June Melby is the author of My Family and Other Hazards (Holt, 2014), a memoir about her family’s retro 1950s miniature golf course in Wisconsin. It won the Midwest Connections award, as well as being a New York Times Bestseller. As a spoken word artist she has performed at literary festivals, national poetry slams, and on many European tours. She recorded several cds of poetry and original music with her band June Melby and Her Future Enemies. Her work has appeared on Wisconsin Public Radio; Ilanot Review; Muse/A Journal; Forklift Ohio; Fugue; McSweeney’s Internet Tendency; Versal; Utne Reader; Water~Stone; LAWEEKLY; and Kaffee.Satz.Lesen v.2, out of Hamburg, Germany. She received an MFA from the University of Iowa and currently lives in a log cabin in the woods with her husband.
Michael Morse photo

Michael Morse

Michael Morse teaches at the Ethical Culture Fieldston School in New York and has taught at The University of Iowa and The New School. His first book, Void and Compensation, was a finalist for the Kate Tufts Discovery Award. He has published poems in various journals—including A Public Space, The American Poetry Review, Field, The Iowa Review, and Ploughshares—and in anthologies that include The Best American Poetry 2012 and Starting Today: 100 Poems for Obama’s First 100 Days. Honors include fellowships at the Fine Arts Work Center in Provincetown, The MacDowell Colony, and Yaddo. He received his M.F.A. in Poetry from The University of Iowa Writers’ Workshop. He is a poetry editor for The Literary Review.
Beau O'Reilly photo

Beau O'Reilly

Beau O'Reilly is a Chicago playwright, a professor at the School of the Art Institute of Chicago's Writing Program, a frequent teacher at the Iowa Summer Writing Program, and a working artist with more than 40 years of experience. Beau’s past work includes stories on “This American Life,” performance events at the Poetry Foundation and Museum of Contemporary Art Chicago, and as front man for the rock n’ roll cabaret band Maestro Subgum and the Whole. Beau is a co-founder of the Curious Theatre Branch, a curator of the Rhinoceros Theater Festival, and a member of the folk-cabaret band The Crooked Mouth. Beau’s play, “One Boppa; Two Acts” appears in the anthology Curious Plays (2022), and a volume of his own work is forthcoming from JackLeg Press.
Lon Otto photo

Lon Otto

Lon Otto’s most recent book is The Flower Trade, a novel published last year by Brighthorse Books. He has three collections of stories—A Man in Trouble (Brighthorse Books), Cover Me (Coffee Hours Press), and A Nest of Hooks (U. of Iowa Press), winner of the Iowa School of Letters Award for Short Fiction, and the craft ebook Grit: Bringing Physical Reality into Imaginative Writing (Writers Workshop Press).

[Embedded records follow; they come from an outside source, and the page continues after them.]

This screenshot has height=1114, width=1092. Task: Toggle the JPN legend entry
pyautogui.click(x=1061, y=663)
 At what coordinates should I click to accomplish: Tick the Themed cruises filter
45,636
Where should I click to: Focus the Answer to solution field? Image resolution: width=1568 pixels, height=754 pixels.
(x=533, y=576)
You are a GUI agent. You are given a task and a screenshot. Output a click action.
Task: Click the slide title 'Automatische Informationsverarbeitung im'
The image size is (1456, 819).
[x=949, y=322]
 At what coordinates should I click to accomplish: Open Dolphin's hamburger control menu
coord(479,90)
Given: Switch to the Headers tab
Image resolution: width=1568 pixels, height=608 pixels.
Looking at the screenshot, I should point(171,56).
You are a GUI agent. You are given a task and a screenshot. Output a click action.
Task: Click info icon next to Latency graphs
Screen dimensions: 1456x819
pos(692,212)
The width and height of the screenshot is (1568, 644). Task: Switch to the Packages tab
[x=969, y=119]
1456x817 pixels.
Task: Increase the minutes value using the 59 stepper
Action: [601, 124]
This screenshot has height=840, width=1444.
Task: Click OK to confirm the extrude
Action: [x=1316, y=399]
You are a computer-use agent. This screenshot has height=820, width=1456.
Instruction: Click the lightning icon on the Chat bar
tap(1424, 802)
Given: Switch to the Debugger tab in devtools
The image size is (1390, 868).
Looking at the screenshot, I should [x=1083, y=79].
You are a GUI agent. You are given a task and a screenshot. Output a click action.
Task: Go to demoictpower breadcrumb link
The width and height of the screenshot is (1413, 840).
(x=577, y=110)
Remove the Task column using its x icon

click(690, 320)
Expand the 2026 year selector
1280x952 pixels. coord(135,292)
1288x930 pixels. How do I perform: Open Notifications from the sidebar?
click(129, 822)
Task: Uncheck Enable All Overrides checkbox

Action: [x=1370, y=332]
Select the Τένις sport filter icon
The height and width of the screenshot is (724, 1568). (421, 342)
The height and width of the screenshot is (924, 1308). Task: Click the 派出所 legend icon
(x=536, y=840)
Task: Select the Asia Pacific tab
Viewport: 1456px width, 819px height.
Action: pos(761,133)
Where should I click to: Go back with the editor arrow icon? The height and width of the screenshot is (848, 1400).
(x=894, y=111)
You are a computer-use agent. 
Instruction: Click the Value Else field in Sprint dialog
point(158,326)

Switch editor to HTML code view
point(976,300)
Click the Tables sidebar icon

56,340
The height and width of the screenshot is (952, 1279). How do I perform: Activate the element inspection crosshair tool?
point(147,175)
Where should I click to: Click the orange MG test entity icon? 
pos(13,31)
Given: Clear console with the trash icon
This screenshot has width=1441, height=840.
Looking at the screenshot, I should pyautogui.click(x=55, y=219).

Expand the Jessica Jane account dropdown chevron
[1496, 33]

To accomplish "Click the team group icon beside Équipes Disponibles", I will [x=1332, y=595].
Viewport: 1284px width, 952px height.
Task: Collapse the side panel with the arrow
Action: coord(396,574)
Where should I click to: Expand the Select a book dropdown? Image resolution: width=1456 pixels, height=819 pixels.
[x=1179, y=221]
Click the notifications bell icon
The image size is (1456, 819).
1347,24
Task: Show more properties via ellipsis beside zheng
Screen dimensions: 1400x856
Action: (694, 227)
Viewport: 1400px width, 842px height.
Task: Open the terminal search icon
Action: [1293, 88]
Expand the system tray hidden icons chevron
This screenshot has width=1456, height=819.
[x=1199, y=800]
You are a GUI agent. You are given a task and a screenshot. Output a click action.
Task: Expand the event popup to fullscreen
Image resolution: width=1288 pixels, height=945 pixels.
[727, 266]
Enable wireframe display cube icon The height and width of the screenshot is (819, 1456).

His writing in fiction, nonfiction, and poetry is in many anthologies, including The Pushcart Prize, American Fiction, Flash Fiction and Flash Fiction Forward, Townships, and Not Normal, Illinois (Indiana U. Press), and in the craft text Best Words, Best Order (St. Martin’s Press). Several of his stories have been broadcast on NPR’s Selected Shorts. He has a Ph.D from Indiana University and is professor emeritus at the University of St. Thomas in St. Paul, Minnesota, where he taught literature and writing for many years.